- Exercise -
The material below includes pictures; leave them out and return only the lines between the line containing "Click the Importar" and the line containing "the 広報ライブラリ navigation", inclusive, word for word.

- Supplied records -
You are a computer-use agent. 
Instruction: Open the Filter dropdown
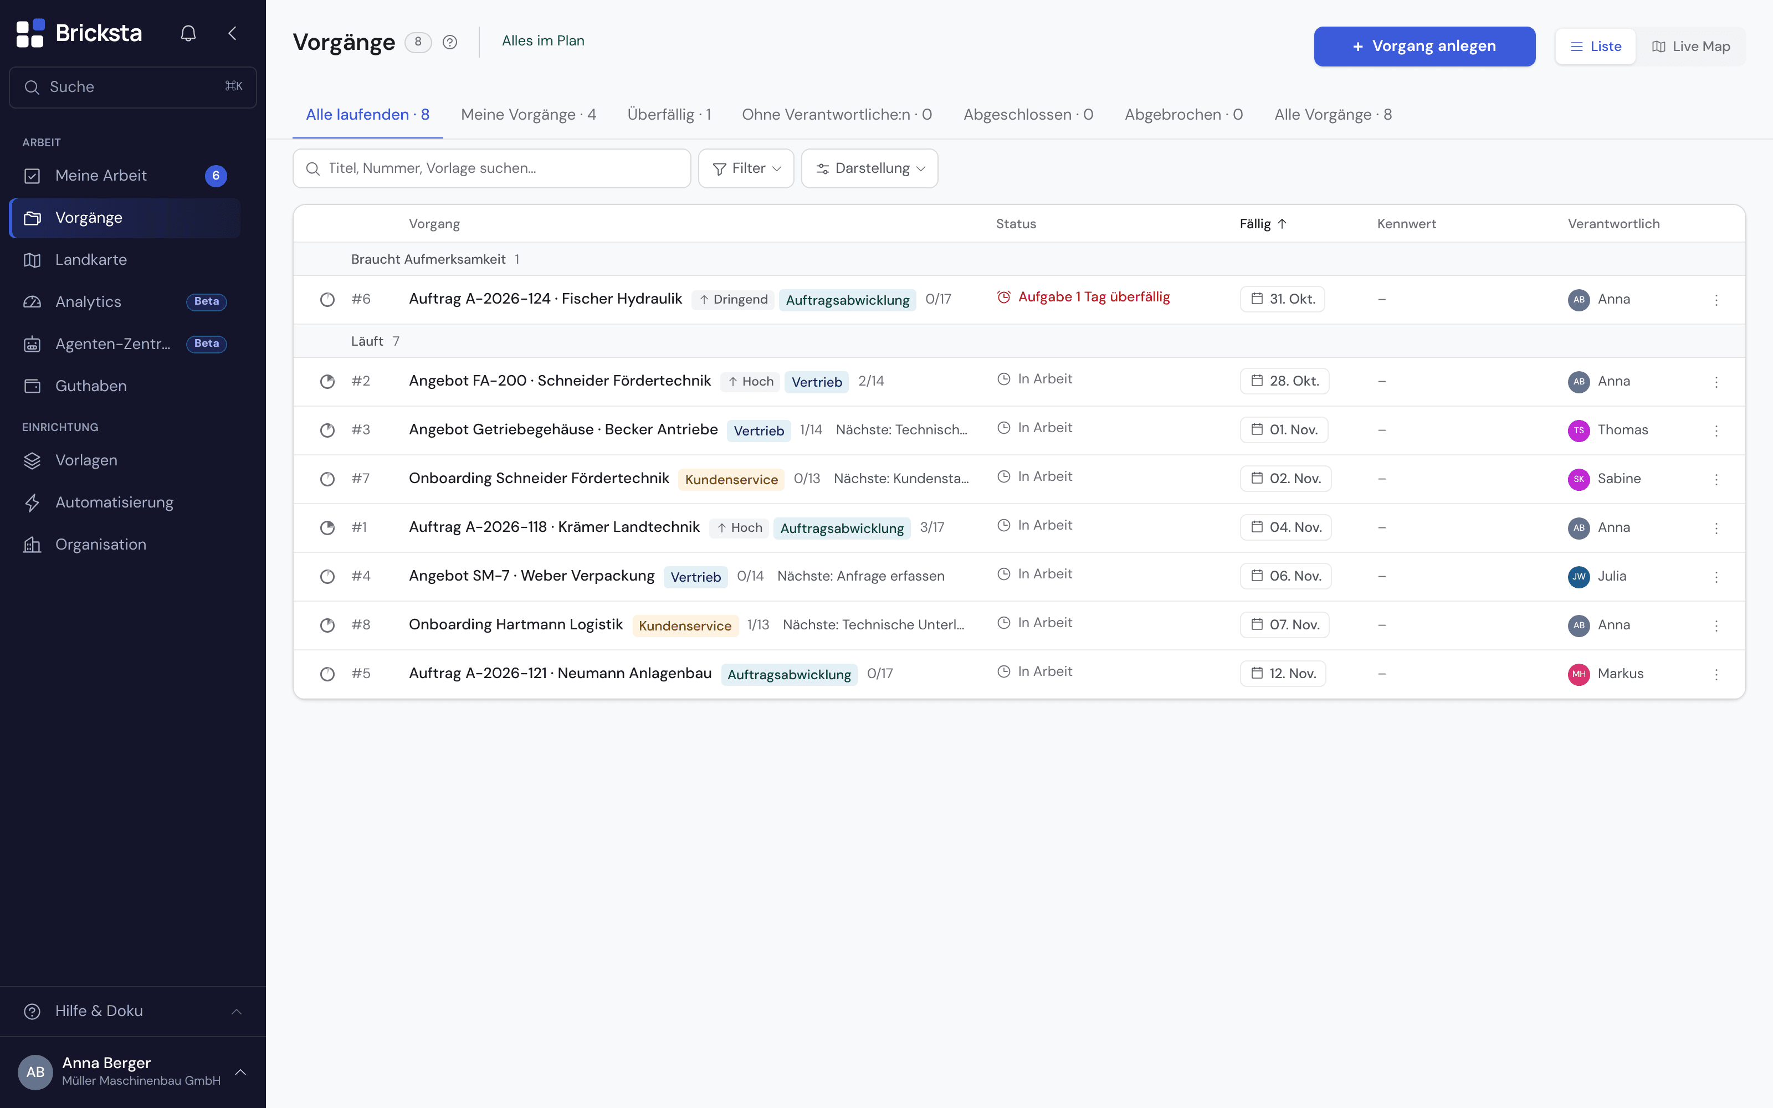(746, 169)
* * *
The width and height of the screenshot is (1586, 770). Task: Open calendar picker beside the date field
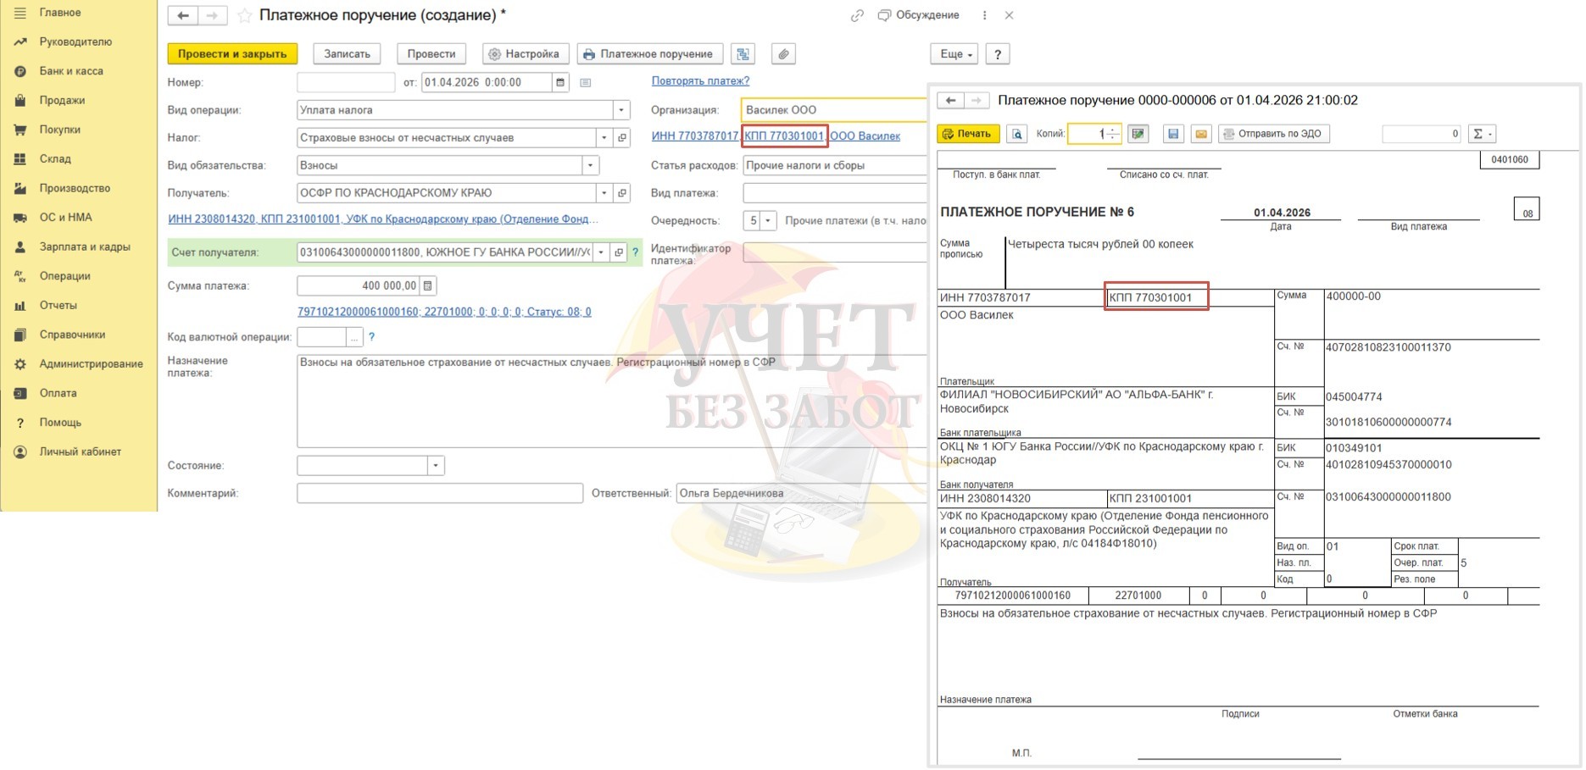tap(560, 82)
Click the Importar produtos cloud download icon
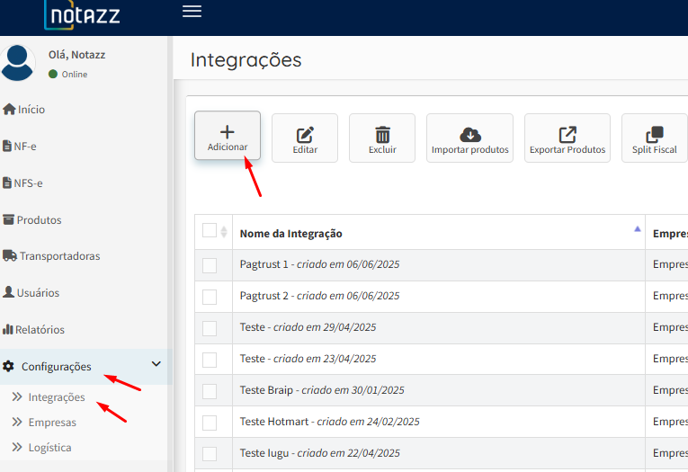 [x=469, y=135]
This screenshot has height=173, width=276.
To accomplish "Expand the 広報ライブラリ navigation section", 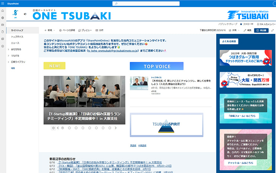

- Answer space -
Click the Importar produtos cloud download icon
 [x=469, y=135]
This screenshot has height=173, width=276.
To accomplish "Expand the 広報ライブラリ navigation section", 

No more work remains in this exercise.